__Working data__.

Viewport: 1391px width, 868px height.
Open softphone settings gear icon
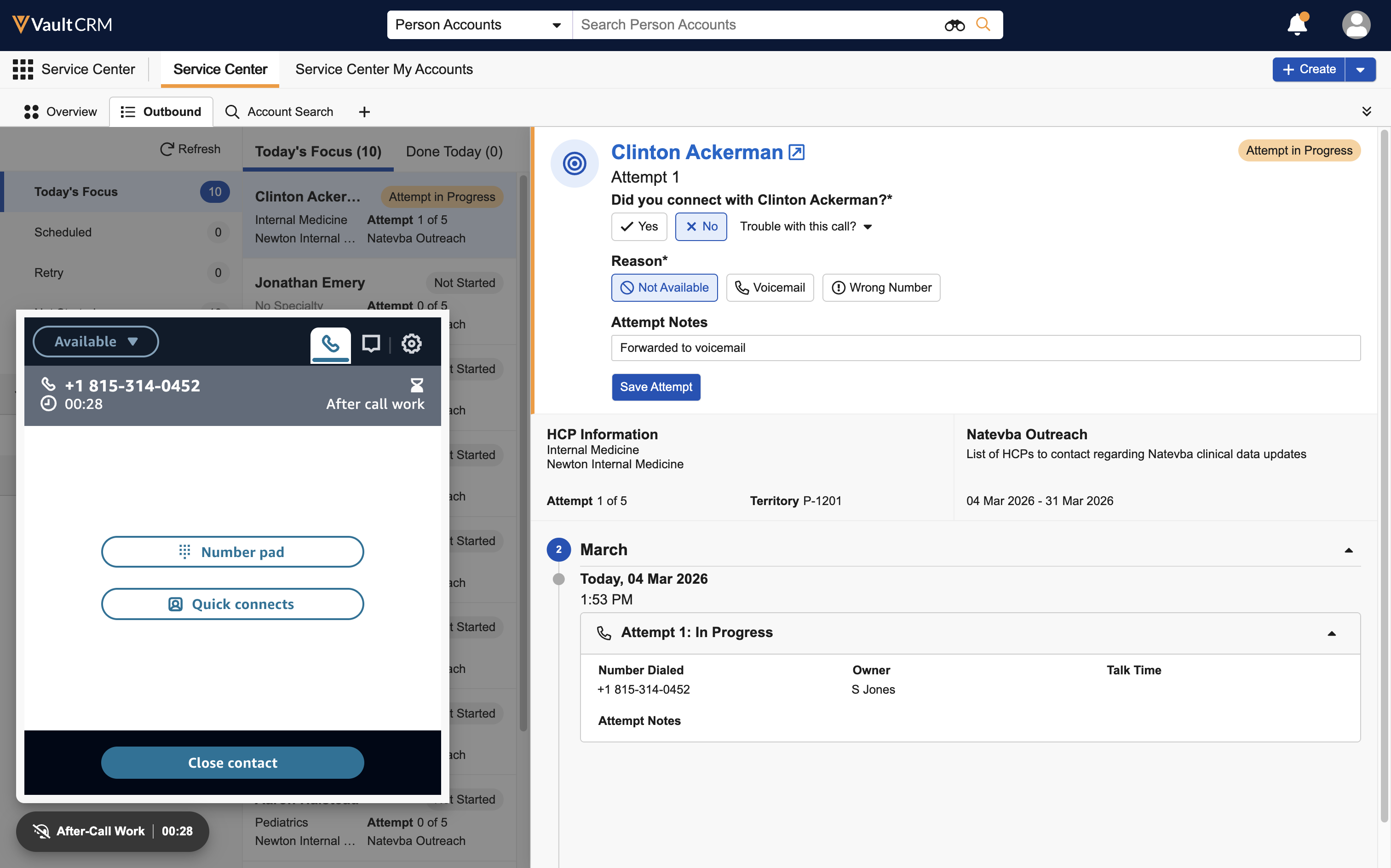click(411, 343)
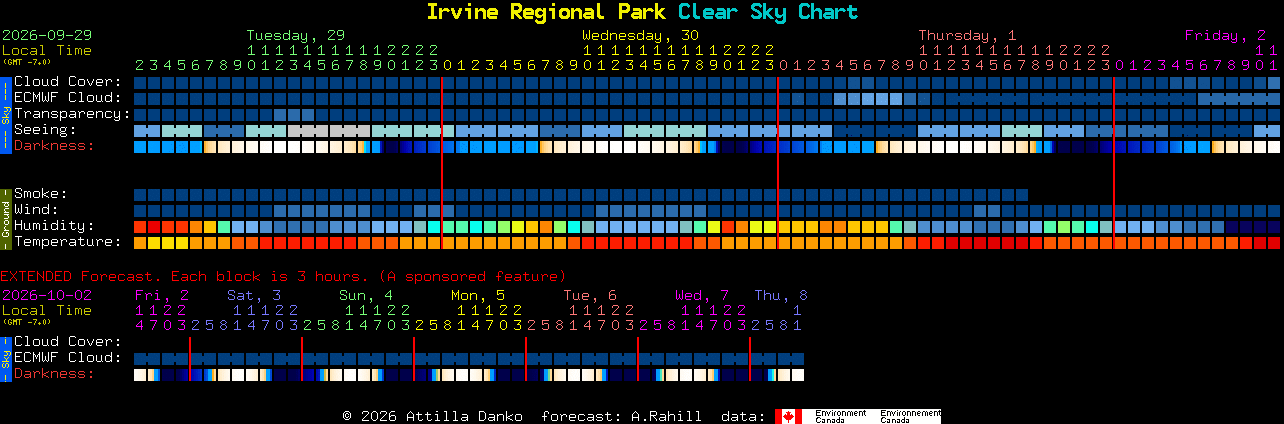The image size is (1284, 424).
Task: Click the green Ground sidebar label
Action: [5, 217]
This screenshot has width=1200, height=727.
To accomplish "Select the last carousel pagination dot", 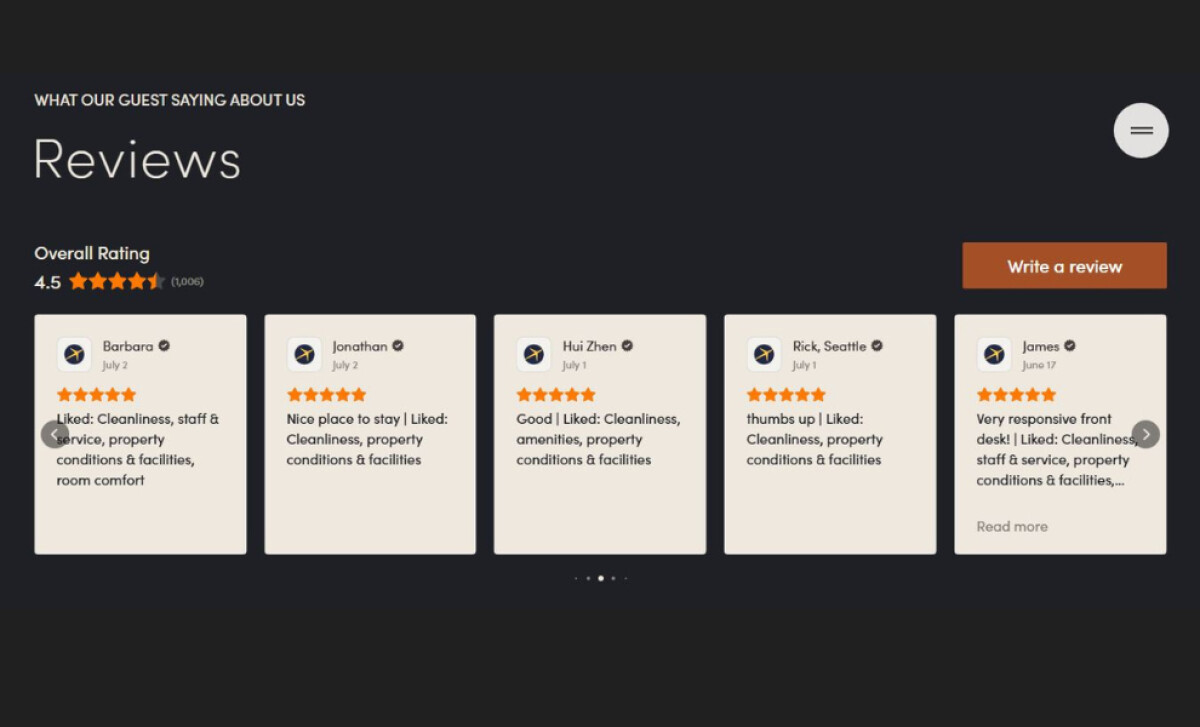I will [x=625, y=578].
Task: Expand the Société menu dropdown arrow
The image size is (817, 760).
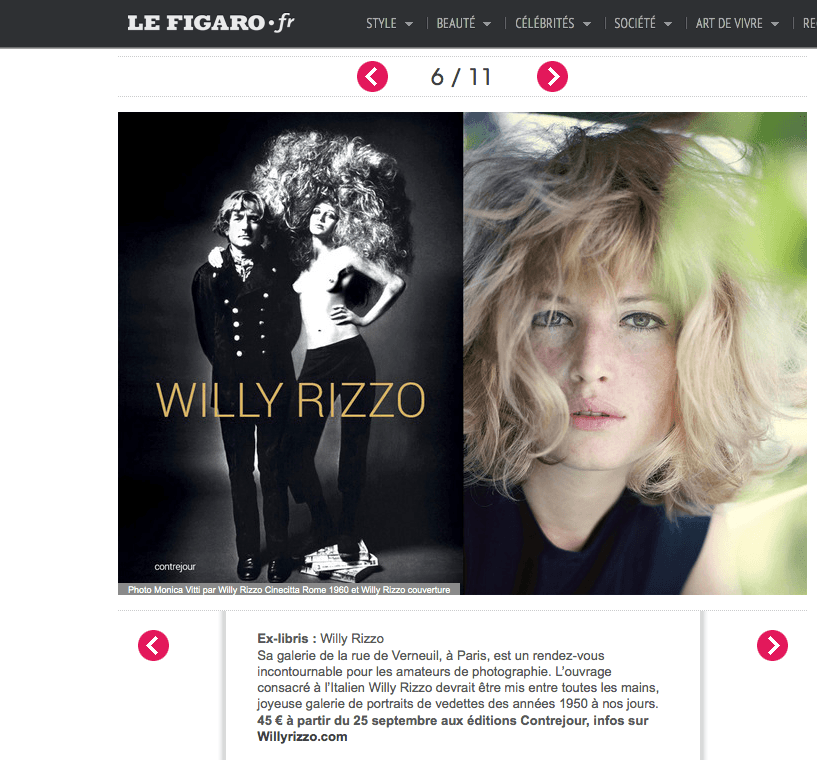Action: click(x=668, y=24)
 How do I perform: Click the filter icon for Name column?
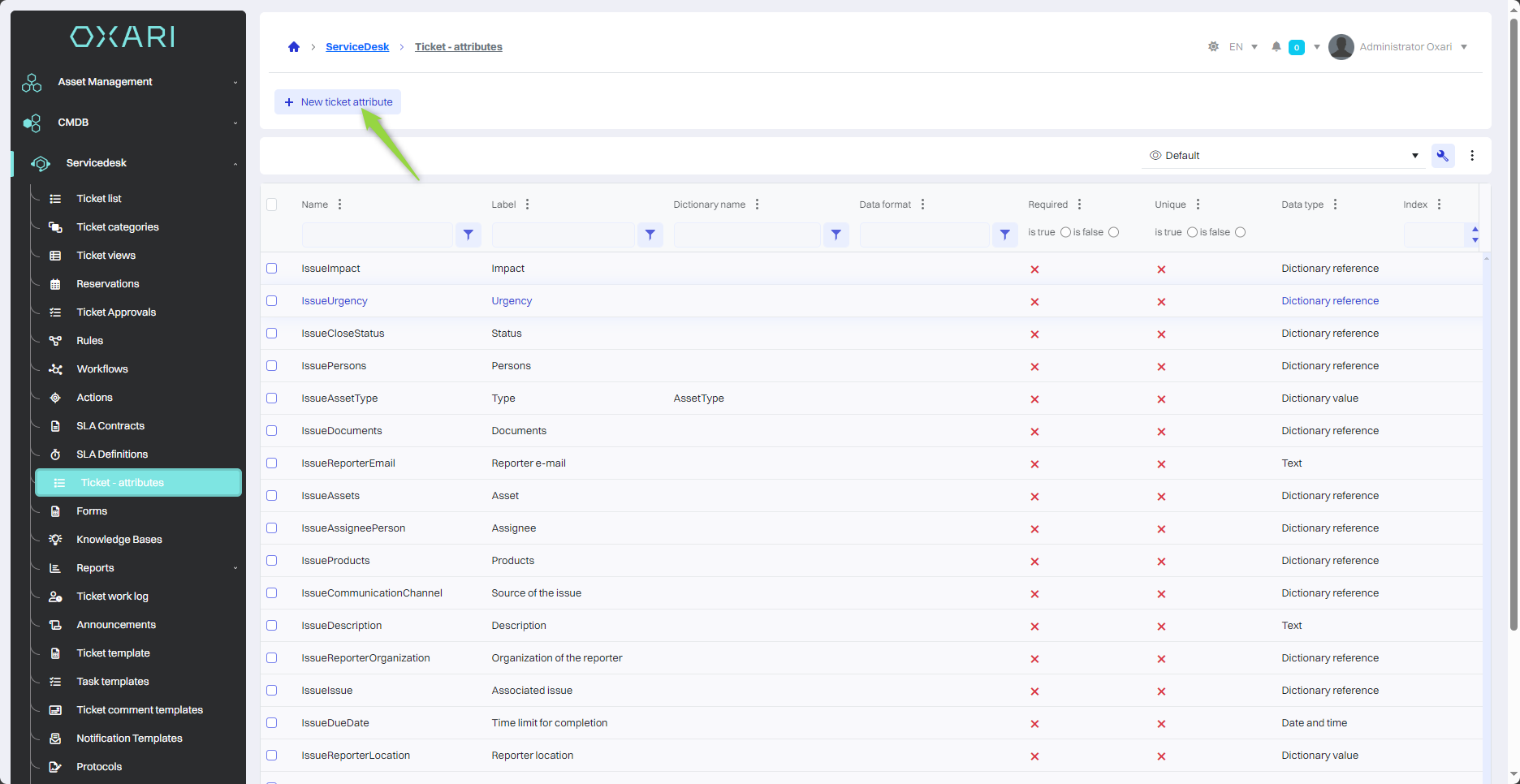tap(469, 235)
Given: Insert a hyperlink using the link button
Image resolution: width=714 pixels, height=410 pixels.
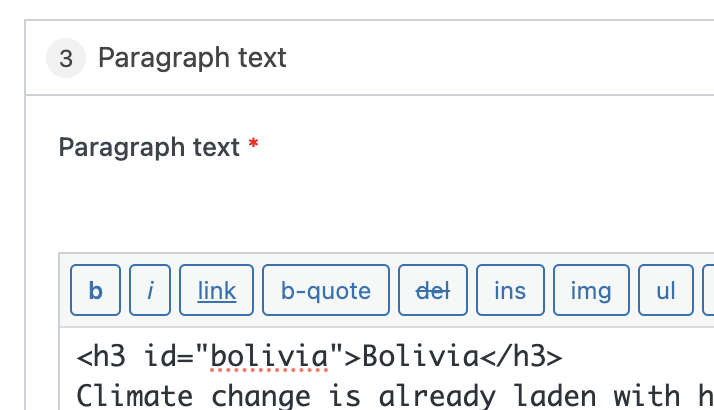Looking at the screenshot, I should coord(216,291).
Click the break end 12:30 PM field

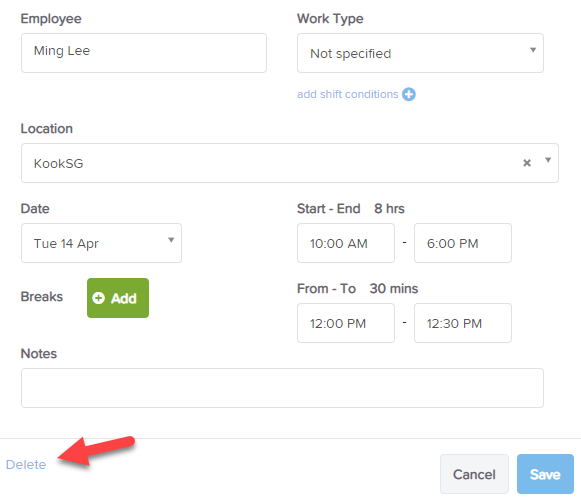click(463, 323)
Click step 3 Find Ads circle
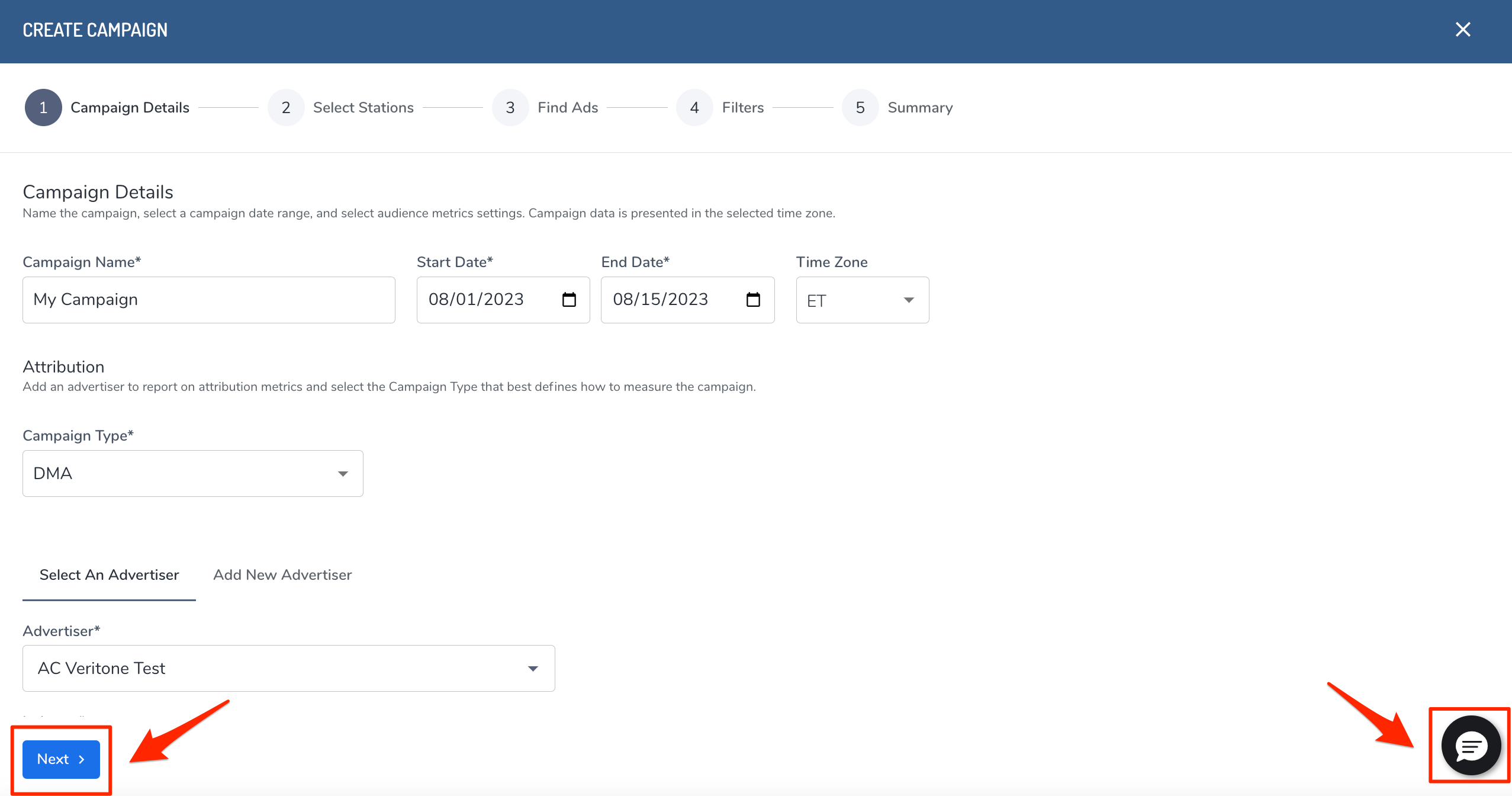This screenshot has width=1512, height=796. [510, 108]
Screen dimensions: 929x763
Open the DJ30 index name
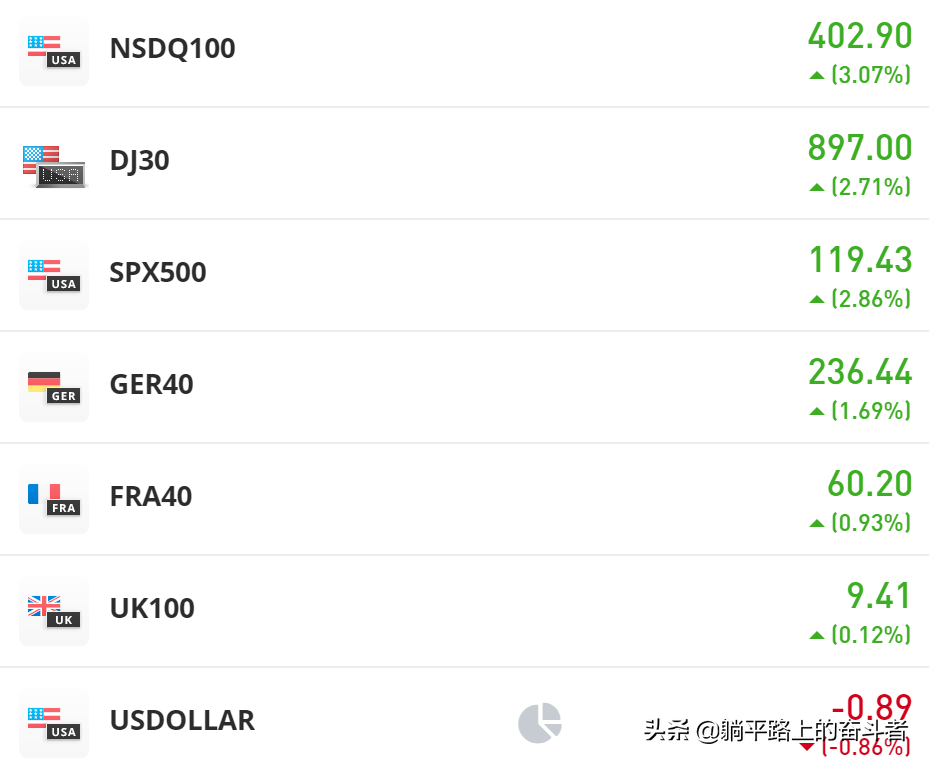139,161
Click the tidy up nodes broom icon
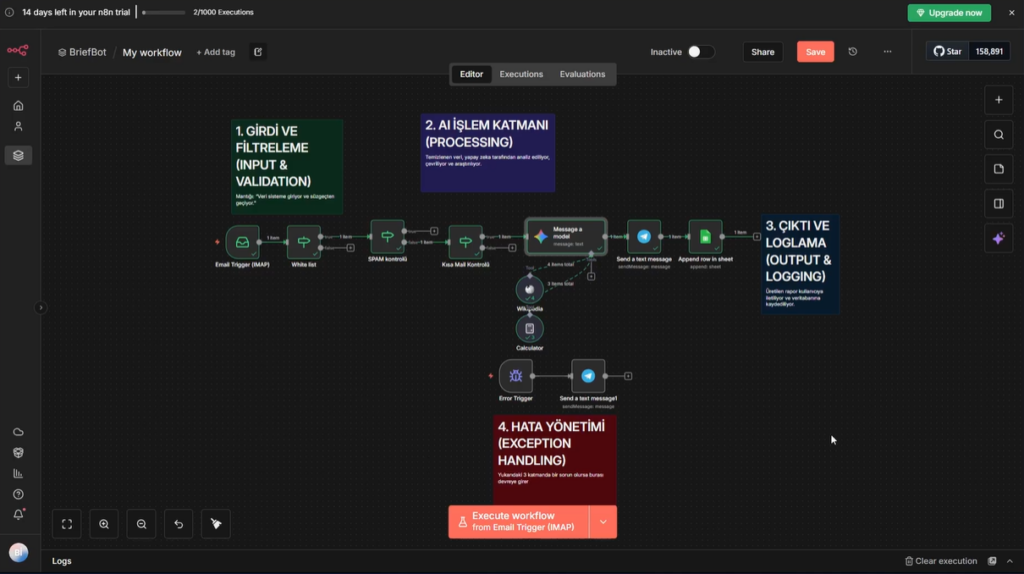 [215, 523]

__Set problem__.
Pick out each line in the material above that contains the word "Open", and copy those lines.

__Task response__.
Open softphone settings gear icon
Open the DJ30 index name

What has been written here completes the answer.